--- Given entries ---
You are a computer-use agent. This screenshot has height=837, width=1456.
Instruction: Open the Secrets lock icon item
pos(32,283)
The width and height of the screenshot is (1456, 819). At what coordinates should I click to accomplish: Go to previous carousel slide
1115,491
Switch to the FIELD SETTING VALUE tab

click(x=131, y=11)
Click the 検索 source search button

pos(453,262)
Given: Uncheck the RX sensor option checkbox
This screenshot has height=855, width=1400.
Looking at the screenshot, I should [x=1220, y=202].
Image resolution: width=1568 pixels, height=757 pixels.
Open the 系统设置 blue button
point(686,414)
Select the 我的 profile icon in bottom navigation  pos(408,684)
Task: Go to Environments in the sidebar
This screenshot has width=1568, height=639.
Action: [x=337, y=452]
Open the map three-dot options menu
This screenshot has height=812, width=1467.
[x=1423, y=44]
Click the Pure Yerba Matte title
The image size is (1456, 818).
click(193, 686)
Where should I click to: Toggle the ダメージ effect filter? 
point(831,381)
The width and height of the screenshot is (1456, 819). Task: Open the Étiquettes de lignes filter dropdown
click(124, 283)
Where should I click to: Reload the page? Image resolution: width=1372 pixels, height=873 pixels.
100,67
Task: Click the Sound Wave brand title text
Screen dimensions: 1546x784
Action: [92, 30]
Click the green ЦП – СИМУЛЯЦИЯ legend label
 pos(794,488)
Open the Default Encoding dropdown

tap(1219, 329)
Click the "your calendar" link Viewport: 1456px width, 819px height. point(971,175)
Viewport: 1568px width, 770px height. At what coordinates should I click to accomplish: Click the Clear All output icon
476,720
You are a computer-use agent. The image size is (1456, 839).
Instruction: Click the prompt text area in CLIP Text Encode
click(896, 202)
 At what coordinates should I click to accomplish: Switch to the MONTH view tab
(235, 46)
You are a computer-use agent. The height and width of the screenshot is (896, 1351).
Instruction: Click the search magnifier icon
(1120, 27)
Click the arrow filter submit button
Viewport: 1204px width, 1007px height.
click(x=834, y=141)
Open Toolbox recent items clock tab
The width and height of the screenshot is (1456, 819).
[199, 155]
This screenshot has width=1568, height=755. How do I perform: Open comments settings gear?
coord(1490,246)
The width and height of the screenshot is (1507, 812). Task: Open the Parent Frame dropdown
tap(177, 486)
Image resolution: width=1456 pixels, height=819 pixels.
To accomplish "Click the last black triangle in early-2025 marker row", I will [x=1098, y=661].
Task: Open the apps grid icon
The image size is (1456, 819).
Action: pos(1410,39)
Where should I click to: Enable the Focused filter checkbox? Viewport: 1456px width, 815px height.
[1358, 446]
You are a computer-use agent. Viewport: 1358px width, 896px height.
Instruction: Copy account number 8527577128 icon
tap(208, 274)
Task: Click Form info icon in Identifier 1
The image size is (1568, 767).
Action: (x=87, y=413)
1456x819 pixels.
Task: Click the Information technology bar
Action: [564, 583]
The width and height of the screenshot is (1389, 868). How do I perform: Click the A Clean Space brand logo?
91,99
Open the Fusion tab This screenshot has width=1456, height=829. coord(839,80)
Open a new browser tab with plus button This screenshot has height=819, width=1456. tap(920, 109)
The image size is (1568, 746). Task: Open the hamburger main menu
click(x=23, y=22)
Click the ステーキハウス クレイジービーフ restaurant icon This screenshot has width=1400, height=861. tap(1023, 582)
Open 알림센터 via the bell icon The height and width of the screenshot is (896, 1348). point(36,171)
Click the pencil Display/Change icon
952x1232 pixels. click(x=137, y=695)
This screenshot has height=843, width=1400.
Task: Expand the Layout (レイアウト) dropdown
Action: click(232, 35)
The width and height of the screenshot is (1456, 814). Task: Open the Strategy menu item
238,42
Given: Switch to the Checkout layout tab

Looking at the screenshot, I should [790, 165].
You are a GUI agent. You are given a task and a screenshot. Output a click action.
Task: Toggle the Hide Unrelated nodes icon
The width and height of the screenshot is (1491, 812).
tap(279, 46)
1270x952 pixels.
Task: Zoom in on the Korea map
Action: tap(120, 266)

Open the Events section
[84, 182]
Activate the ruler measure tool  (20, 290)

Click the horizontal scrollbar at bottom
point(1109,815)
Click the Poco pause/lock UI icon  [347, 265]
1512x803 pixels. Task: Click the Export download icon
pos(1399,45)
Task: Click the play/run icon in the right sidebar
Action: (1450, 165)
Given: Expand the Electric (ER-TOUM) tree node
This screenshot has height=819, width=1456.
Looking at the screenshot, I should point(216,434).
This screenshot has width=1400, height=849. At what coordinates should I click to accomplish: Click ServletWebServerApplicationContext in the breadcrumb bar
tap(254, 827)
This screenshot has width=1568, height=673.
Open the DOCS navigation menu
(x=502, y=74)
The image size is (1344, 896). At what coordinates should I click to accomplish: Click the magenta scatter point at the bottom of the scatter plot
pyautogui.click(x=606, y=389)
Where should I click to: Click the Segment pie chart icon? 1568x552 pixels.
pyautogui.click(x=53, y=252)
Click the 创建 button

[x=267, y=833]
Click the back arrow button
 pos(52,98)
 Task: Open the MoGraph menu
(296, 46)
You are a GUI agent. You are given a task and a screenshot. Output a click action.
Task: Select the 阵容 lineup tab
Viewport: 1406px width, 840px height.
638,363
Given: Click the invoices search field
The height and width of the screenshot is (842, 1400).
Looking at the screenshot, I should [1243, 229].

--- Instructions to follow ---
Filter the entries down to the lines with the word "computer" in them.

--- Your solution ---
You are a computer-use agent. This screenshot has height=837, width=1456.
You are a computer-use agent. The image size is (1456, 839).
You are a computer-use agent. The height and width of the screenshot is (896, 1351).
You are a computer-use agent. Viewport: 1358px width, 896px height.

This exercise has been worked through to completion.